Information for Property Owners

If your property is in the floodplain, reach out to your mortgage lender or insurance provider to review your flood protection insurance. 

The City’s Floodplain Administrator, Chad Tibbits, is available for technical assistance at (206) 812-7575 or chadt@burienwa.gov.

People seated around table working on budget documents.

Council Adopts Changes to 2019-2020 Biennial Budget

Council adopted an adjusted 2020 budget to account for the acceptance of a grant award, Council-directed actions, and technical adjustments. These adjustments reflect additional revenues ($30,000) and expenditures ($155,087) for the entire year. Specifically:

  • $30,000 for a grant from the King County Councilmember McDermott’s fund for a Severe Weather Shelter.
  • $200,000 for support for most vulnerable residents affected by COVID-19 pandemic.
  • $25,000 for maintenance of the Burien Annex.
  • $99,913 technical adjustment to the King County Sheriff’s Office contract. This change is due to revised budget projections and does not impact the level of police services delivered.

Close up of police car.

Council Creates a Public Safety Study Task Force

Council had the first of two scheduled discussions on the creation of a task force to address public safety, specifically with how it intersects with police serves. City Attorney Garmon Newsom II detailed statistics on police violence and how it disproportionately affects communities of color.

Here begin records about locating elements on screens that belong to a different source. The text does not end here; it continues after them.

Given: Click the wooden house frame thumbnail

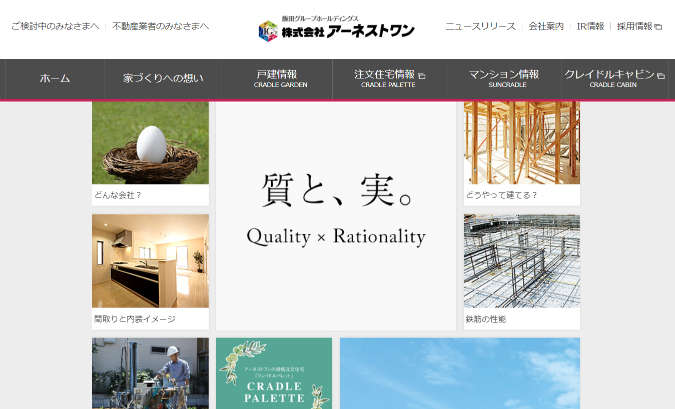Looking at the screenshot, I should tap(521, 143).
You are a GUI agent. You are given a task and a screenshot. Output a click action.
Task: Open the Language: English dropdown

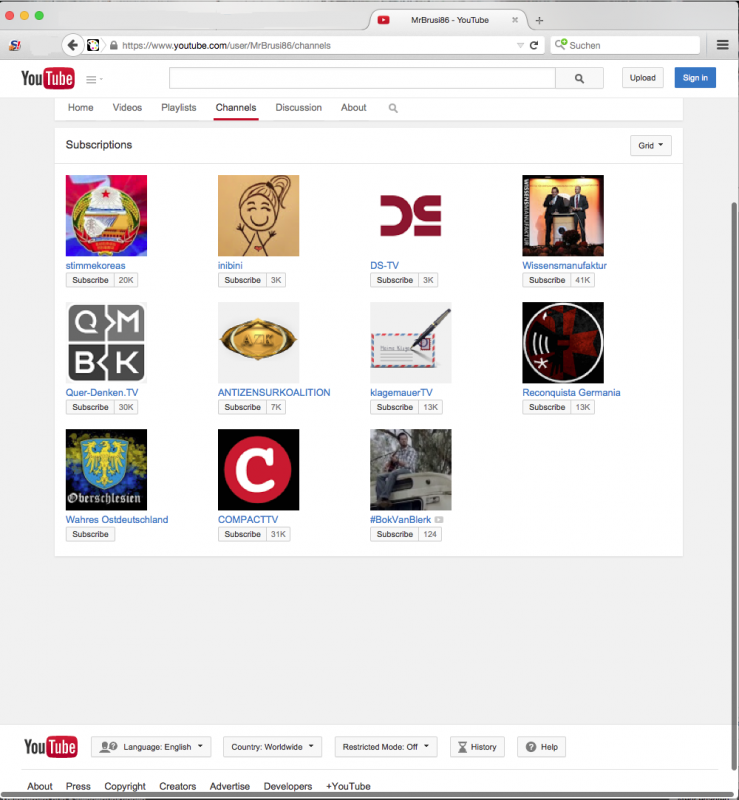coord(151,747)
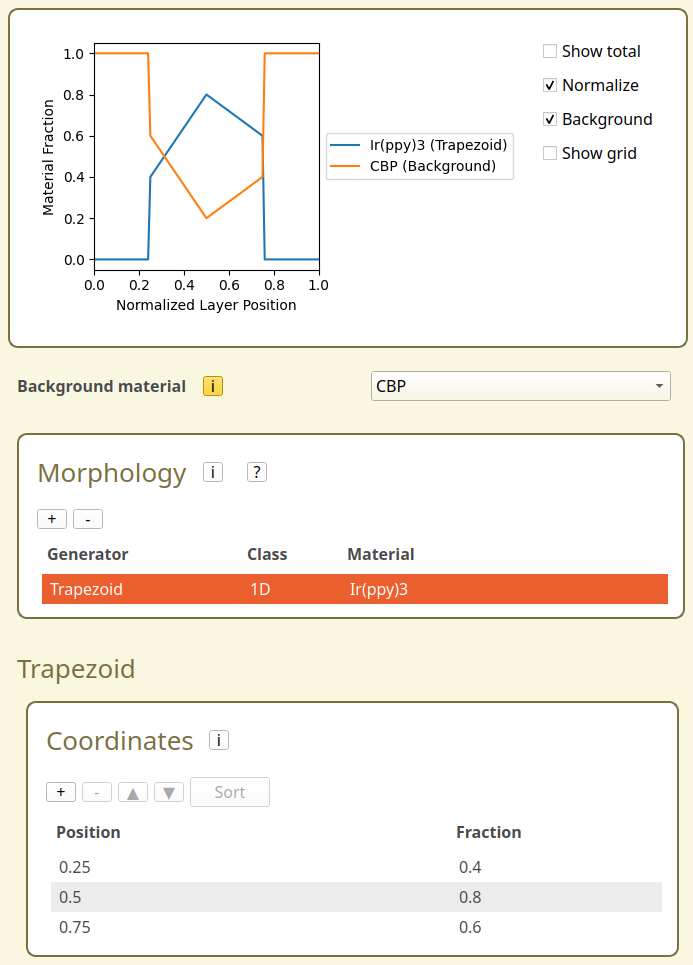This screenshot has width=693, height=965.
Task: Uncheck the Normalize checkbox
Action: [550, 85]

After a lengthy conversation, council voted to gather comments from council on the elements of the ordinance to discuss at an upcoming meeting.

Arts, Parks, and Recreation Work Plans Approved

Council approved through the consent agenda the work plans for the Arts Commission and Parks and Recreation Advisory Board as well as the art selections for the second round of signal box art installations.

Want to hear what’s on the agenda for future council meetings?

You can view the Planning Calendar at the end of each council agenda. This is a living document and is adjusted based on council priorities and speaker availability.